I am working on a Fountain Code based file transfer system. In this system blocks of data are downloaded, combined with an xor function. I want to verify the blocks as they arrive.
What I need is a cryptographically secure hash function which has the property:
Hash(A) ^ Hash(B) == Hash(A ^ B)
does such a thing exist?
Note: The data blocks must be combined with an xor function, the hashes can be combined with any function you like, so long as it's reasonably cheap to compute.
What you want is called a Homomorphic Hash. I'm not up with the latest developments, but the one I saw described is extremely - almost unfeasibly - slow to compute. The original paper is here, and a followup with some refinements to its use is here.
As for combining blocks, the hash typically requires you use addition in a prime field. If you're using fountain codes, you don't have to use xor, though - any reversible function is fine, and that includes addition. The hash described above works on addition and multiplication in a prime field, and is provably secure.
If the identity you are requesting is exactly
Hash(A) ^ Hash(B) == Hash(A ^ B)
then no, no such cryptographically secure hash function is possible. This is because your function would then be a linear map (over the field with two elements) from the space of possible blocks to the space of possible hashes.
Well, suppose your map takes blocks of length 6 and returns hashes of length 3, and that these are some of the hashes:
Hash(000001) = 010
Hash(000010) = 111
Hash(000100) = 001
Hash(001000) = 101
Hash(010000) = 110
Hash(100000) = 001
Then you can compute the hash of any given block by linear combinations of the above. For example,
Hash(101000) = Hash(100000) ^ Hash(001000) = 001 ^ 101 = 100.
This means that your hash function can be represented by a 6-by-3 matrix.
Wikipedia defines the ideal cryptographic hash function as having four main or significant properties:
The first property may be true, of course, but the rest will not be.

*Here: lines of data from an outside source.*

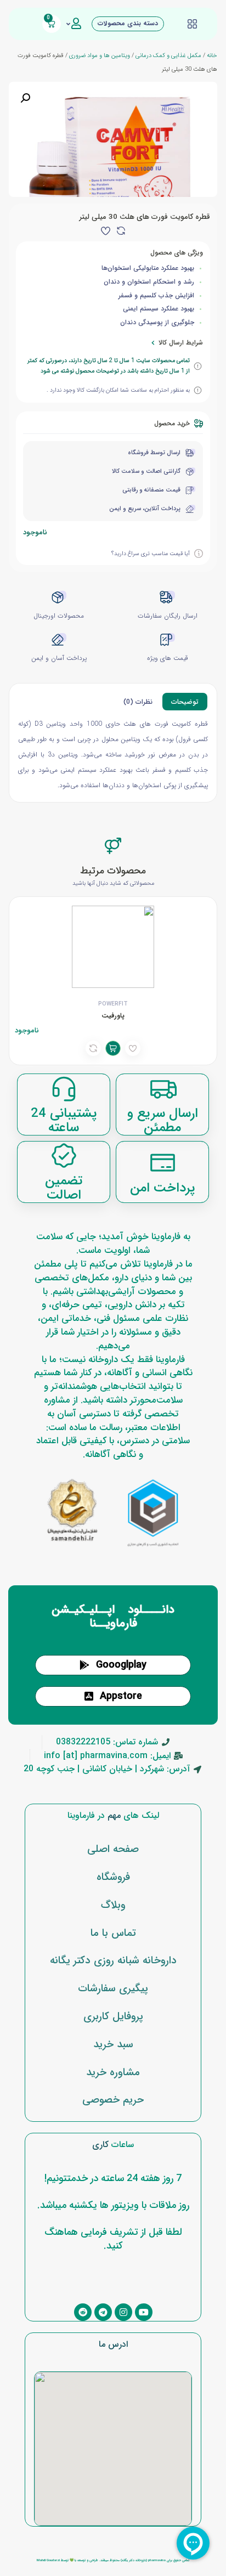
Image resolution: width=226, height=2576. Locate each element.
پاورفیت (113, 1015)
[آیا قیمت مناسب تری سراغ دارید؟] (198, 553)
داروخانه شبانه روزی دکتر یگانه (113, 1960)
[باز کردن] (68, 23)
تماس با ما (113, 1933)
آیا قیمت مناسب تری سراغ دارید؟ (150, 553)
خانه (212, 55)
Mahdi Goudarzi (48, 2560)
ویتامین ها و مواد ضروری (99, 55)
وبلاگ (113, 1905)
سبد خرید (113, 2044)
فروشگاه (113, 1877)
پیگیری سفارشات (113, 1988)
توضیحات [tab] (185, 702)
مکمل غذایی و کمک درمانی (168, 55)
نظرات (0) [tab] (137, 702)
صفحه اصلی (113, 1849)
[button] (25, 98)
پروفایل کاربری (113, 2016)
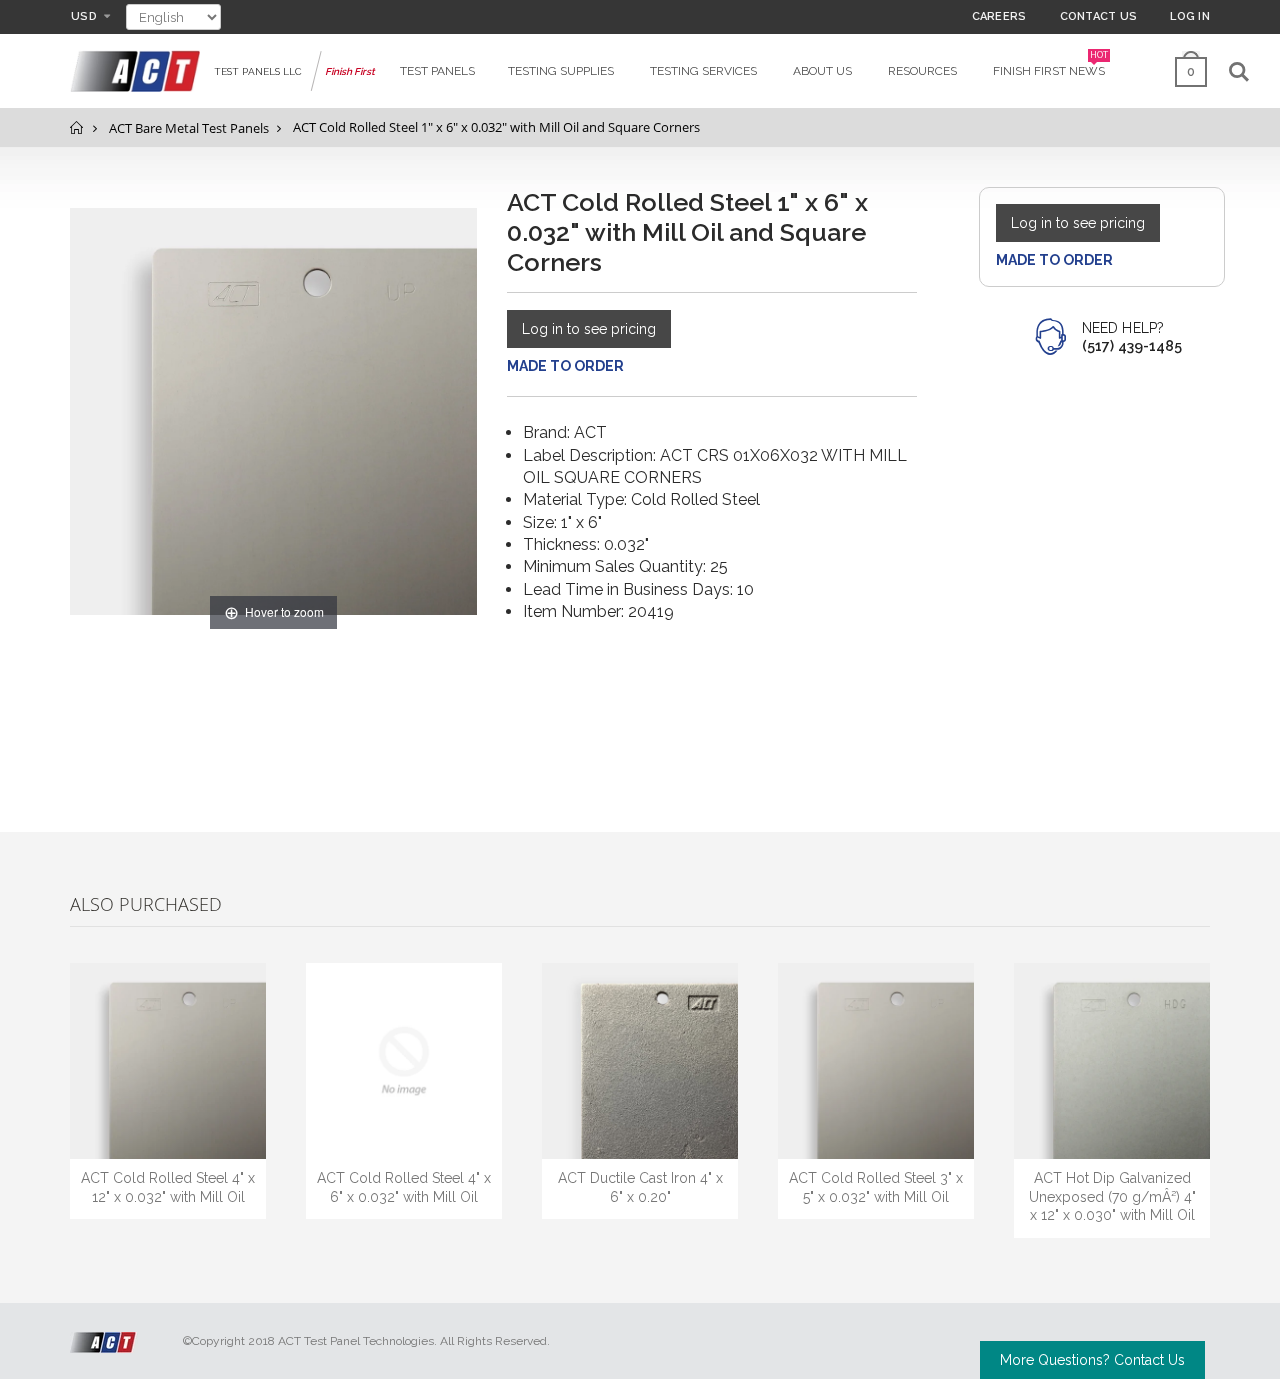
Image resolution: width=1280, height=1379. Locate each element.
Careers (999, 16)
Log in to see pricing (589, 329)
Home (77, 127)
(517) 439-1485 (1132, 346)
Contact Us (1099, 16)
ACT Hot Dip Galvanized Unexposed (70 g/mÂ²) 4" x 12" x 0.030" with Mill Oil (1112, 1197)
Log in (1190, 16)
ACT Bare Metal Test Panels (189, 128)
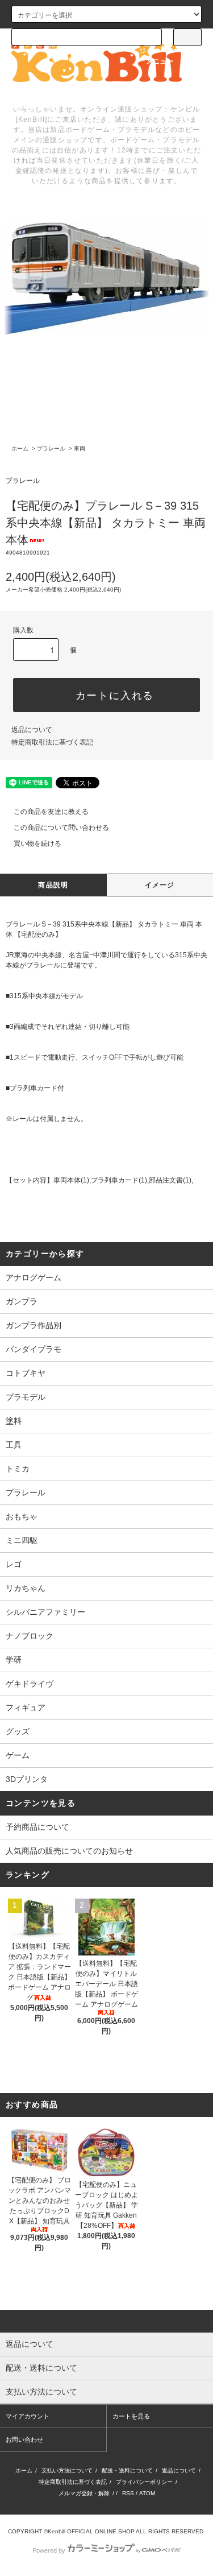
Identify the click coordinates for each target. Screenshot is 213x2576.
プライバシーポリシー (144, 2482)
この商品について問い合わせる (61, 828)
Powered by (48, 2550)
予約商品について (37, 1826)
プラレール (51, 448)
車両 (79, 448)
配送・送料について (127, 2470)
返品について (31, 730)
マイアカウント (27, 2416)
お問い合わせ (24, 2439)
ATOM (147, 2493)
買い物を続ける (37, 843)
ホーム (19, 448)
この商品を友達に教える (51, 812)
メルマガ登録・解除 (84, 2493)
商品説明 (53, 885)
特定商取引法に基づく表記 (52, 742)
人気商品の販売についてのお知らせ (69, 1850)
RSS (128, 2493)
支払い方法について (67, 2470)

Inverting the hash function is as simple as solving a system of linear equations, which is easy. I assume you've done this for linear maps over the real numbers, but the exact same approach works here.
If you find an element of the kernel of the hash function, that is, a message K such that Hash(K) is all zeros, then the last property fails also. Take any message M; then M and M^K will have the same hash, because Hash(M^K) = Hash(M)^Hash(K) = Hash(M)^0 = Hash(M). Finding elements of the kernel is easy, also.
The third property is a little more difficult, but can be broken also. (For example, suppose you're hashing a legal contract. Find a few places where some stray commas can be modified or something. Consider the effect that these changes have on the hash function, and then solve a system of linear equations.)